Working from Daisy meant that our customer had a separate environment to continue to run the business from, with clean systems, network and connectivity and uninfected, recovered data. Being able to do this was invaluable as it took more than 6 weeks for the primary systems to be recovered and for our customer to be able to move safely back to their own offices.
Example three
When a UK construction firm was hit by a ransomware attack on one compromised machine, the attacker was quick to access the network, encrypt all data across the server estate and take down their domain controllers, making the majority of their environment unusable.

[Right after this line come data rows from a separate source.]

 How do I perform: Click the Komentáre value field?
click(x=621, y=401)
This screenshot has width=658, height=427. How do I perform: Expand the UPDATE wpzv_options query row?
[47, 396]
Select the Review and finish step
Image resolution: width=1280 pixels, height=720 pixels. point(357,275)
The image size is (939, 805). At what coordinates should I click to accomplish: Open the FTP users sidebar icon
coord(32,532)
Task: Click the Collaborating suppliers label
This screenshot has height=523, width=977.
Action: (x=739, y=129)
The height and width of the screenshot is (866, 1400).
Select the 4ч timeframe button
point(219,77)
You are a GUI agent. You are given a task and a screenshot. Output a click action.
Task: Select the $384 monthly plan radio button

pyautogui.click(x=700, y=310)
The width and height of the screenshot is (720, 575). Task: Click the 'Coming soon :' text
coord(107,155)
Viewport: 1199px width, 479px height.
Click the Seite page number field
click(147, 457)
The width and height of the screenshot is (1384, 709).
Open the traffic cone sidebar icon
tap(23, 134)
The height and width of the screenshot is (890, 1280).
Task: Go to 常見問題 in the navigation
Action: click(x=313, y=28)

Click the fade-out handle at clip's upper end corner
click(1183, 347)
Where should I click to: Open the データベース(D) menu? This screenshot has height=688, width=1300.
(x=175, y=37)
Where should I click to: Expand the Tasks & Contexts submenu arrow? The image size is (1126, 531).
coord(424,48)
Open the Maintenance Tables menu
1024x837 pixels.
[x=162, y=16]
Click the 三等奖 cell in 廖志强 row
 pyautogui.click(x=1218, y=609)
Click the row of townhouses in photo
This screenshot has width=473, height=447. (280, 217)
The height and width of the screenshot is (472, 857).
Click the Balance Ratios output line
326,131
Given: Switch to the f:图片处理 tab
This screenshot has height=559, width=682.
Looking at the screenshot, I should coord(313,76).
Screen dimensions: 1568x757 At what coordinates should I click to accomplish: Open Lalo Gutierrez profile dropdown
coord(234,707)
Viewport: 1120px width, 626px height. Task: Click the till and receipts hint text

We were called up and were able to identify and recover data from 24 hours before the attack, so the customer had minimal data loss. Our engineers worked to recover their critical servers overnight, so they could be scanned and delivered to the customer the following morning, with non- critical servers following over the next 48 hours.
On this occasion, even though the customer’s security posture was quite advanced, theirs was the first network to be hit by a new strain of ransomware so their virus scanner wasn’t aware of the initial attack and it was only identified during routine maintenance.
Summary
Cybercrime is evolving quicker than the technology to mitigate it and nobody is immune. Nothing can remove the fear, uncertainty and doubt you feel in the event of a cyber breach. It’s a stressful time and in all likelihood that organic, adrenaline-fueled response will help you get through it, but rest-assured that there are things you can do to help mitigate the risk and the impact, not least, recovery services that you can invoke, to help.
All of our tried and tested recovery services developed over the last 30 years, through to our latest cloud backup technologies with offline, immutable data storage are relevant to help you beat a breach – and we deliver them all under our Safe Haven umbrella. We’re there for you, with any combination of our services, when you need us the most.